Causa asco ver as manobras entres partidos para salvar mandatos de parlamentares que receberam dinheiro ilícito e fizeram caixa 2 de campanha (todos fazem), porém os pouquíssimos acusados se agarram com unhas e dentes pra salvarem seus mandatos (mina de ouro) usando dos mais ardilosos artifícios; uns simplesmente somem - se acontecer com trabalhador normal configura demissão por abandono de emprego; tem os que apelam pra instância máxima do judiciário quase sempre ganham e retardam o processo - com uma pessoa normal que roubou uma galinha pra comer pois estava com fome fica presa e esquecida pela justiça que não julga o mérito da questão com sensibilidade e sim mão de ferro (nesses casos a justiça além de cega é desmemoriada sofre de um tipo de Alzheimer conveniente); tem os que estranhamente adoecem e emperram os andamentos dos trabalhos para a sua degola iminente - com uma pessoa normal seria demissão por justa causa ou aposentadoria por invalidez; e há ainda os que não apelaram pra santo nenhum tem o processo vagaroso pelo corporativismo existente no conselho de ética porque há sempre um deputado pedindo vistas do processo ou seja o caminho pra o início degola ganha tempo de duas sessões - com pessoas normais é cada um por si e Deus pra todos.

Não há jeito de ficar alheio a tudo isso, o que acontece na política mexe com nossas vidas, nosso bolso, nosso destino, não tem uma receita pra votar o jeito é ter memória e votar o melhor possível já que somos obrigados a fazê-los, discordo dessa obrigatoriedade, mas em certos momentos acho a decisão mais acertada.

Quando eu escrevi: O Quarto Poder - a maioria das pessoas não entendeu e comentaram basicamente: A democracia sempre.
Em momento nenhum escrevi no texto uma apologia a uma revolução armada tipo a que Che e Fidel quiseram implantar em toda a América Latina, aliás, quem é fã dessas pessoas são os remanescentes dessa época frustradaou os sempre universitários idiotas (gostei dessa palavra) quem nem sabe o caos que se transformaria a América Latina caso essa ideologia primata fosse instaurada; e tem os que andam com a camiseta estampada com o rosto do barbudo de boina porque é legal entende?!
Bem voltando a meu texto (O Quarto Poder); nem a luta armada, nem revolução, nem golpe de Estado mencionei no que escrevi o que eu tenho em mente sobre O Quarto Poder, éo povo (representantes legítimos e rotativos) no Congresso.

Executivo, judiciário e legislativo os três poderes da república, o povo seria o quarto não é complicado de se entender.

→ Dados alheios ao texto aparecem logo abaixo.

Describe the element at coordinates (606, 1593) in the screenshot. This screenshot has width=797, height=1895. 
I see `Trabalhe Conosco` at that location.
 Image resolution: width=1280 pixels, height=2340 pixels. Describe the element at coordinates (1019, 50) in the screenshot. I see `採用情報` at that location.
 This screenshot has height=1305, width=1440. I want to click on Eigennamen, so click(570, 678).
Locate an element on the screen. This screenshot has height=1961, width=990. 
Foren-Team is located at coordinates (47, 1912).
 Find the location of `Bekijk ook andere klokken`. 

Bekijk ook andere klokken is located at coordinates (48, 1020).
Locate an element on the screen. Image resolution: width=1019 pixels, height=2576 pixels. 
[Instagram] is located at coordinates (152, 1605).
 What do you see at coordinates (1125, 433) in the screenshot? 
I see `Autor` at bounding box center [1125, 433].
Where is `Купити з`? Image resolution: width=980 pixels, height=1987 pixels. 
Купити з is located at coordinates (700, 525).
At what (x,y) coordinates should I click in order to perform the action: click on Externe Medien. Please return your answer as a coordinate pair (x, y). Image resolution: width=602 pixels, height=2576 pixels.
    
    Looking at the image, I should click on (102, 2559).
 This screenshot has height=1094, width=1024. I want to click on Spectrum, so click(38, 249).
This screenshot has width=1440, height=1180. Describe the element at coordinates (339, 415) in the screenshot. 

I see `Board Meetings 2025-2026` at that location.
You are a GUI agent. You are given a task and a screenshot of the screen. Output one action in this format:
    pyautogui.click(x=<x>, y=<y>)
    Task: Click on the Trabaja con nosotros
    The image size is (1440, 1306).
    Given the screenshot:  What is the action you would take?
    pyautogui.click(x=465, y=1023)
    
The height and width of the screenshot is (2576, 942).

Mas votamos nos parlamentares e governantes pra que o povo lá? Nem sempre nossos nobres representantes nos representam de verdade na maioria das vezes legislam em causa própria como eu já disse um pouco acima, obstruem a pauta, votam por conveniência e "trabalham" só três vezes por semana, nessa hora o povo estaria legalmente lá para requerer, fazer pressão, votar etc.

Definitivamente os pilares do País estão na educação, educação, educação de boa qualidade, saúde, saneamento básico, empregos, segurança, tecnologia de ponta, receber respeito e ter vergonha na cara.

Depois de publicar este post, à noite o ex presidente do Supremo Tribunal Eleitoral Carlos Veloso utilizou em entrevistauma palavra que define bem o que significa o fim da verticalização "Ela permite a promiscuidade partidária".